Ms. Collins, PAC and our ever supportive husbands worked with us to secure the Small neighbourhood grant and build four garden beds on the school grounds. Several of our teachers have worked with their classes in the garden and been involved in programs such as Growing Chefs to teach students about science and food sources. For many years Ms. Evans has worked with student leaders to facilitate participation in the Fruit and Veggie Program and the Dairy Foundation Program for early primary. And yes, she even arranged for the cows to come to Tecumseh! A sight to behold, kids sitting down on the cement fully engaged in just watching the cows. School wide sorting of waste into composting, recycling and landfill garbage has also helped to extend learning about our environment and ecosystems.
Integrating outdoor learning beyond physical education and science is the next challenge. Ms. Collins and Mr. Larson are actively involved in teaching students about human rights. Their annual participation in Walk For Water is a great example of how the outdoor experience is integral to the learning. Our playground includes picnic tables down by the swings.
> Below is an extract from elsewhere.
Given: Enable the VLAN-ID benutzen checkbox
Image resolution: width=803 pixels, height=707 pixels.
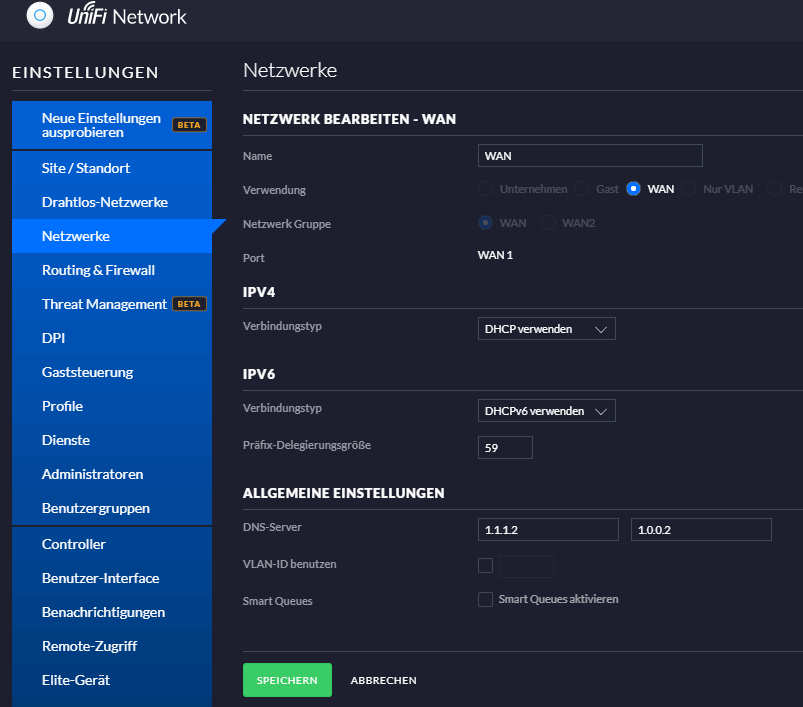Looking at the screenshot, I should [486, 565].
This lends itself to allowing students to working outdoors. One year my Grade 4 students looked up in the sky to see eagles attacking a crow. It made for some great poetry! The accessibility of iPads has allowed students to easily take their own photos to inspire or support their written work on Apps such as BookCreator or ExplainEverything.
Vancouver Schools are fortunate to have a well developed Community School Teams. The secondary school and the elementary schools that feed into them form a hub. Administrators meet regularly as a group and with the CST staff to provide opportunities and after school programs facilitated by student leaders from the secondary school and paid programmers. In our school, the variety or field options and the garden allows for varied outdoor experiences.
It is exciting for the discussion of outdoor learning opportunities in schools to be happening at the university and in schools with a mind to share ideas. Hart Banack has assigned his students to form working groups to investigate the possibilities for outdoor learning in the school grounds and in the communities of several school sites in Vancouver. The bank of ideas with details such as related costs and curriculum connections will be invaluable as the new year begins and yearly planning unfolds. I can’t wait to hear their findings and ideas for sharing information with teachers. Special thanks to Hart Banack, UBC and EDCP323 students for welcoming me into your class and supporting our work in schools.